Saved entries:
>>>>>

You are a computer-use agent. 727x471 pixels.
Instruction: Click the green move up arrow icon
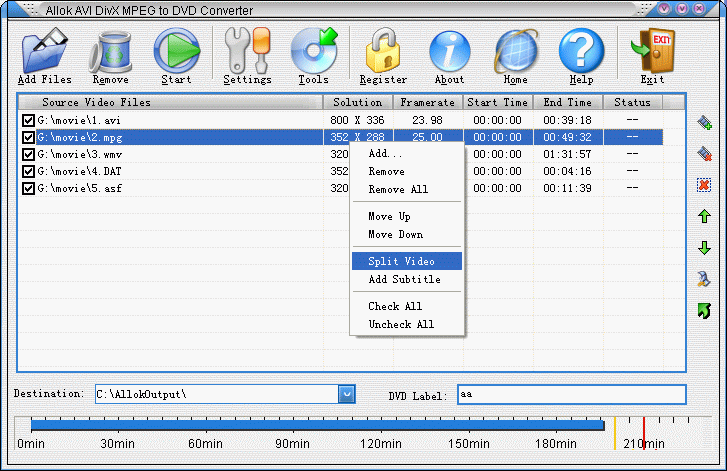[704, 216]
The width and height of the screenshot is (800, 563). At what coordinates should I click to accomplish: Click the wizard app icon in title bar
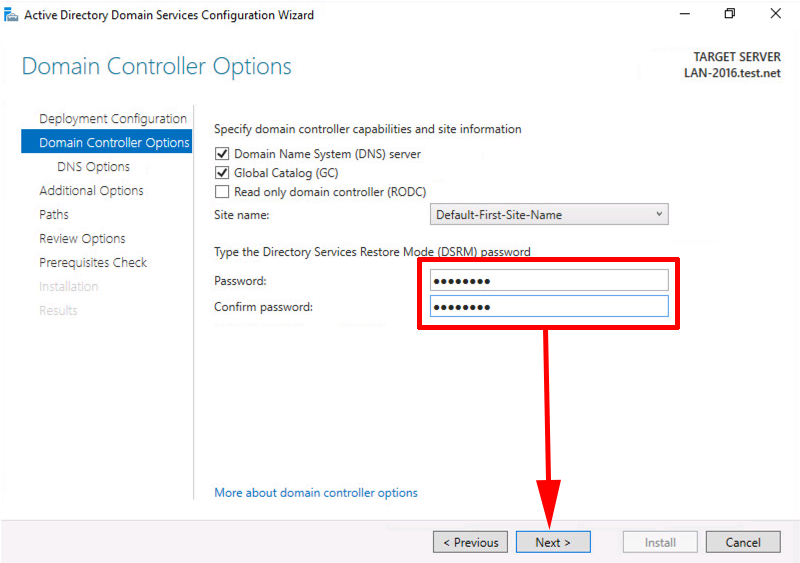11,15
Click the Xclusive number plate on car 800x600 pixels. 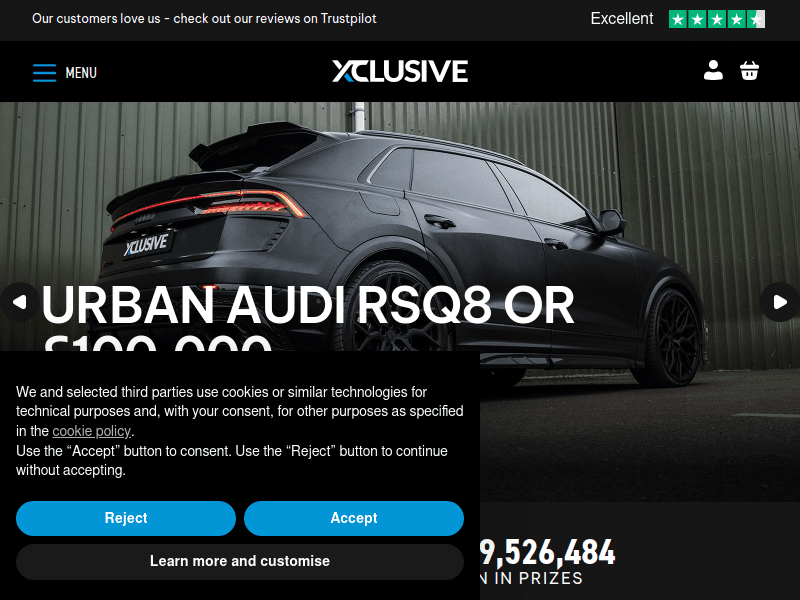tap(146, 244)
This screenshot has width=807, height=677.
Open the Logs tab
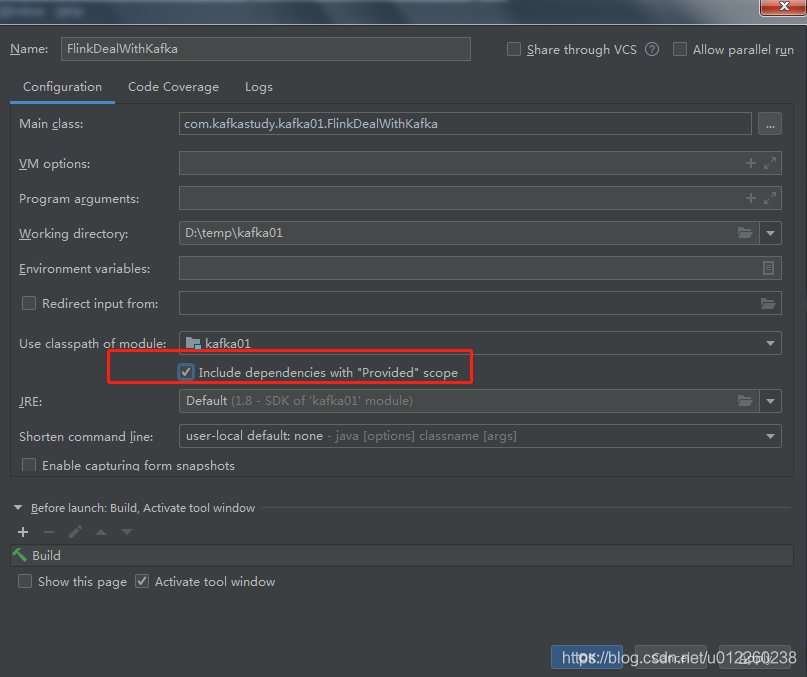coord(258,87)
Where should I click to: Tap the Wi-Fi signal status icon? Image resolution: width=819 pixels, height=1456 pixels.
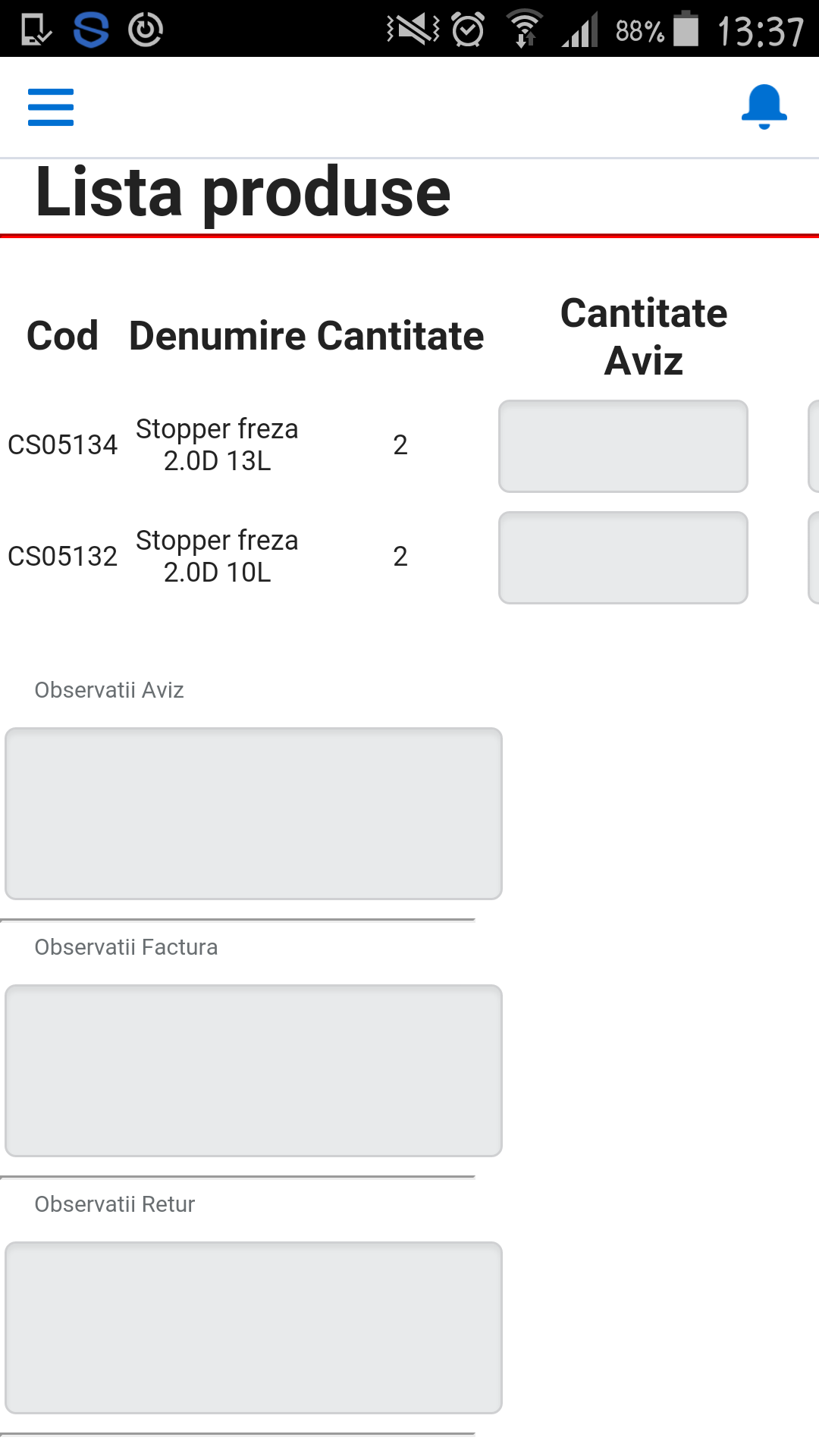coord(524,30)
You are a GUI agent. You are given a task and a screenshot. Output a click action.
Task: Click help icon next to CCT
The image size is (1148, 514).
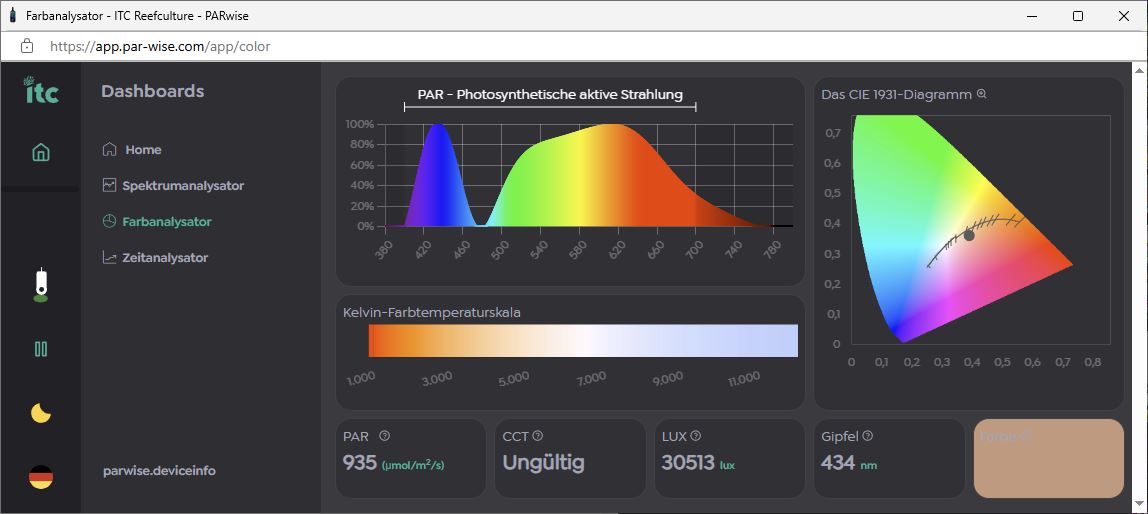click(538, 436)
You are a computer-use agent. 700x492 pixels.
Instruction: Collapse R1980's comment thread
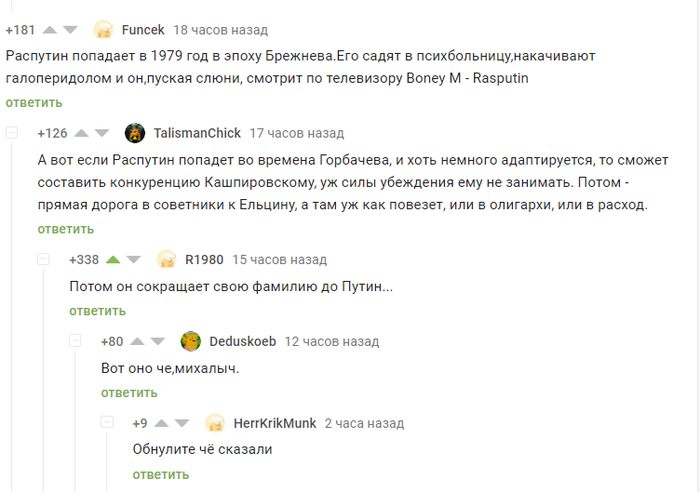click(43, 259)

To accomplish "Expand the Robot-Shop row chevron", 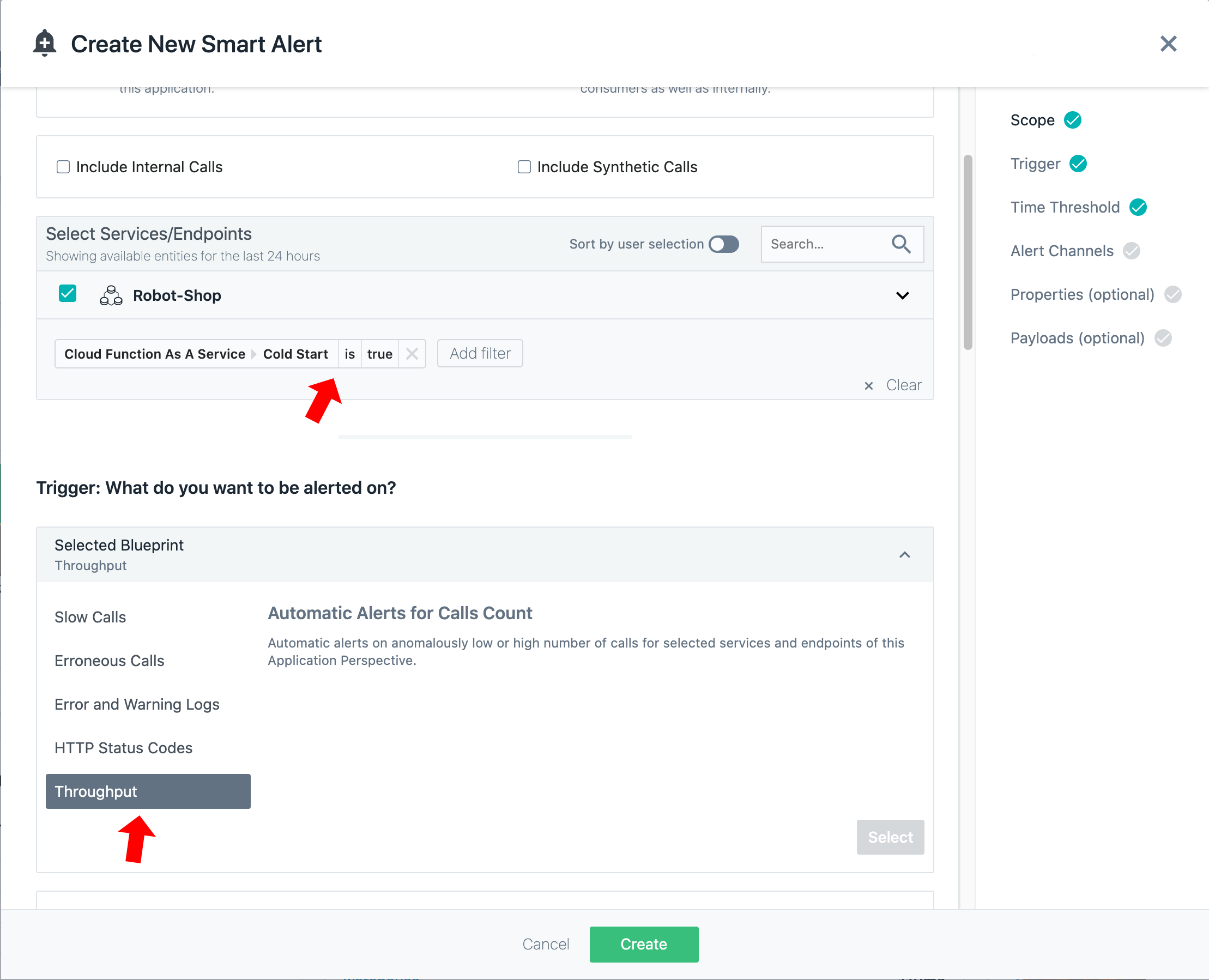I will tap(903, 296).
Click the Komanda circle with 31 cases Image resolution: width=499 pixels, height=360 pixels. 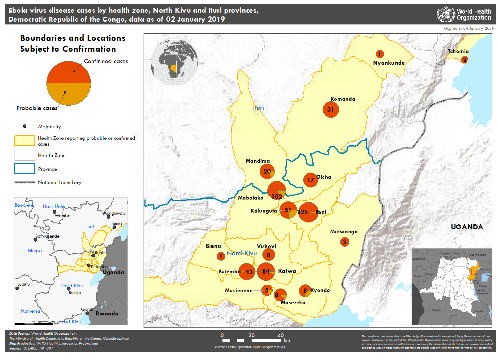tap(331, 109)
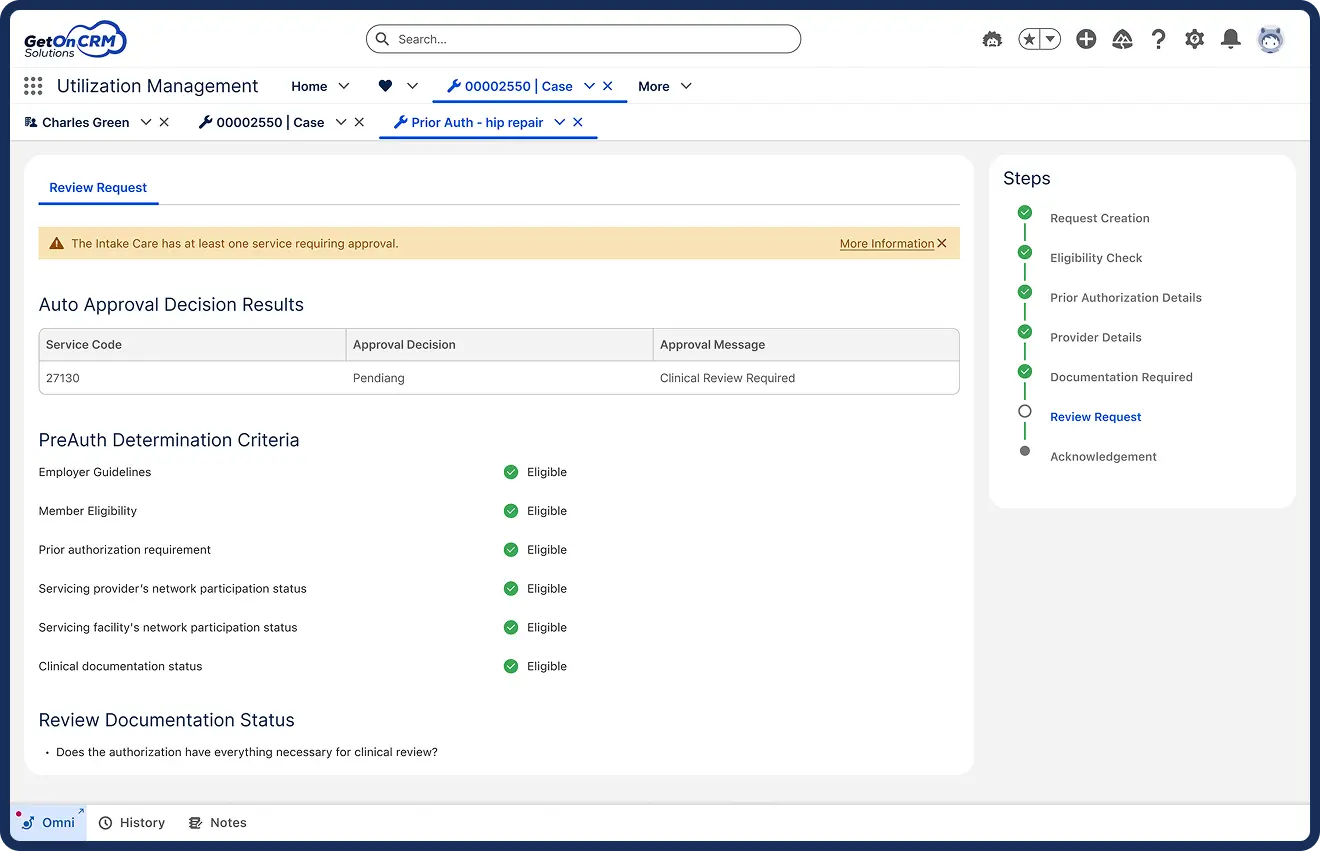Select the Review Request tab
This screenshot has width=1320, height=851.
[98, 187]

<<<<<

Return every line in the records that includes the string "computer".

#### [ANSWER BELOW]
You are a computer-use agent. 727x471 pixels.
You are a computer-use agent. 700x492 pixels.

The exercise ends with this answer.